GENEL KURUL KONUŞMASI
Konu: SÖZLEŞMELİ ERBAŞ VE ER KANUNU İLE BAZI KANUNLARDA DEĞİŞİKLİK YAPILMASINA DAİR KANUN TASARISI VE CUMHURİYET HALK PARTİSİ GRUP BAŞKANVEKİLİ YALOVA MİLLETVEKİLİ MUHARREM İNCE'NİN; TÜRK SİLAHLI KUVVETLERİ İÇ HİZMET KANUNUNDA DEĞİŞİKLİK YAPILMASINA İLİŞKİN KANUN TEKLİFİ
Yasama Yılı:3
Birleşim:139
Tarih:13.07.2013

İDRİS BALUKEN (Bingöl) - Teşekkür ediyorum Sayın Başkan.

Sayın Başkan, değerli milletvekilleri; verdiğimiz önerge üzerine söz almış bulunmaktayım. Heyetinizi saygıyla selamlıyorum.

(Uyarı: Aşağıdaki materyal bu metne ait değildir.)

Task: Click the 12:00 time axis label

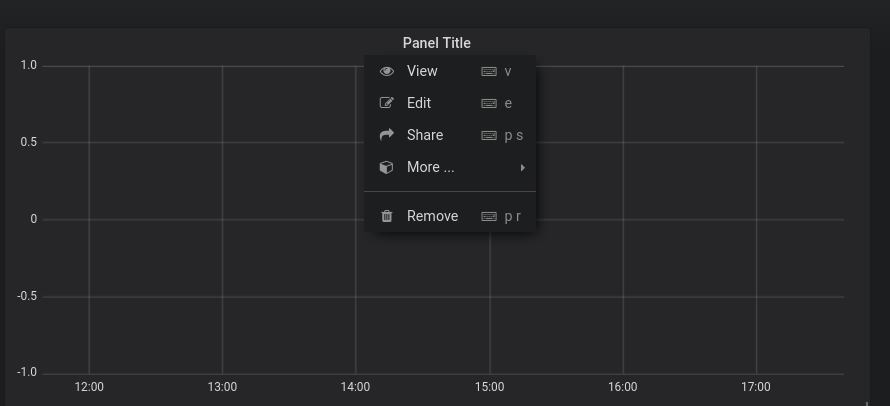Action: click(89, 387)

Öncelikle, Sayın İçişleri Bakanının yapmış olduğu açıklamaya binaen birkaç hususu vurgulamak istiyorum. Sayın Bakan, bölgede şu anda yeni karakol ihtiyacı diye bir şey yok; bunu siz de biliyorsunuz, biz de biliyoruz. Bahsetmiş olduğunuz bölgede hemen hemen her ilde onlarca karakolun olduğunu ve her ilde de onlarca yeni karakolun yapıldığını açık bir şekilde söyleyin. Yani, bugün, Bingöl'de, Diyarbakır'da, Dersim'de onlarca karakol yapmanın mantığını anlamamız mümkün değil. Çünkü, zaten Türkiye'nin diğer yerleriyle kıyasladığınız zaman bu illerin her bir tarafında, bütün hâkim dağlarında, tepelerinde karakol inşa etmişsiniz; yüz yıl boyunca başka bir şey yapılmamış ki.

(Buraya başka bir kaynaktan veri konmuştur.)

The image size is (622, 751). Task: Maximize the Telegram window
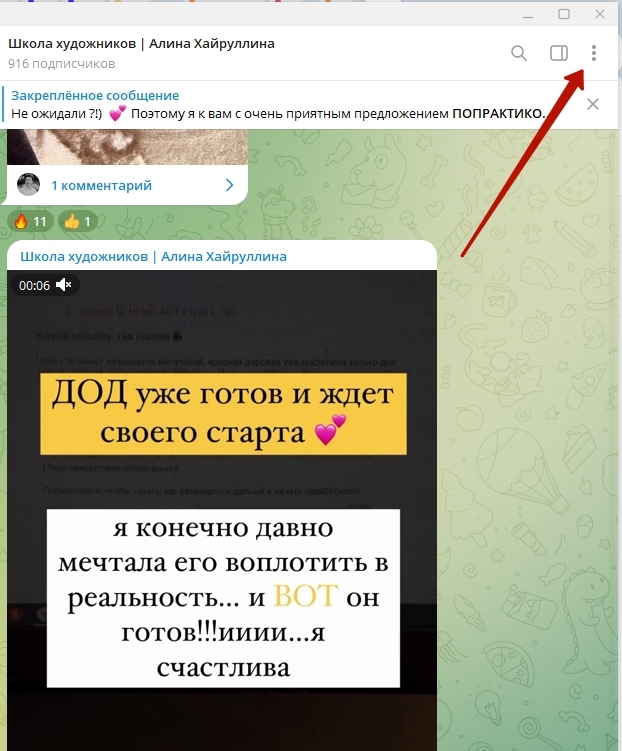pos(564,14)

"Karakollar, kalekollar ihtiyaç olunan yerlere yapılacak." demek bu kadar kolay olmamalı. Katılımcı demokrasiden bahsediyoruz, yerinden yönetimden bahsediyoruz, buyurun, gelin, karakol yaptığınız bütün her yerde, bölgede halka sorun, o bölgedeki ihtiyaç karakol mudur, başka bir şey midir? Plebisit yapın, referandum yapın; isteyen yere yaparsınız ona bir şey demiyoruz ama Lice'yi 2 defa yakıp yıkan bir anlayışla tekrar gidip karakol yaparsanız, 10 yaşındaki Ceylan Önkol'u parçalayan, sorumlularını açığa çıkarmayan bir yere tekrar gidip karakol yaparsanız orada hem samimiyetiniz sorgulanır hem de oynadığınız tehlikeli oyunlara karşı halk da bütün demokratik tepkisini ortaya koyar. Çünkü, bu halkın toplumsal ve tarihsel hafızasında bu hazırlıkların ne anlama geldiği biliniyor. Dersim soykırımından önce de Dersim'in her tarafına karakollar yapıldı, demir ağlarla örüldü, on yıl boyunca hazırlıklar yapıldı.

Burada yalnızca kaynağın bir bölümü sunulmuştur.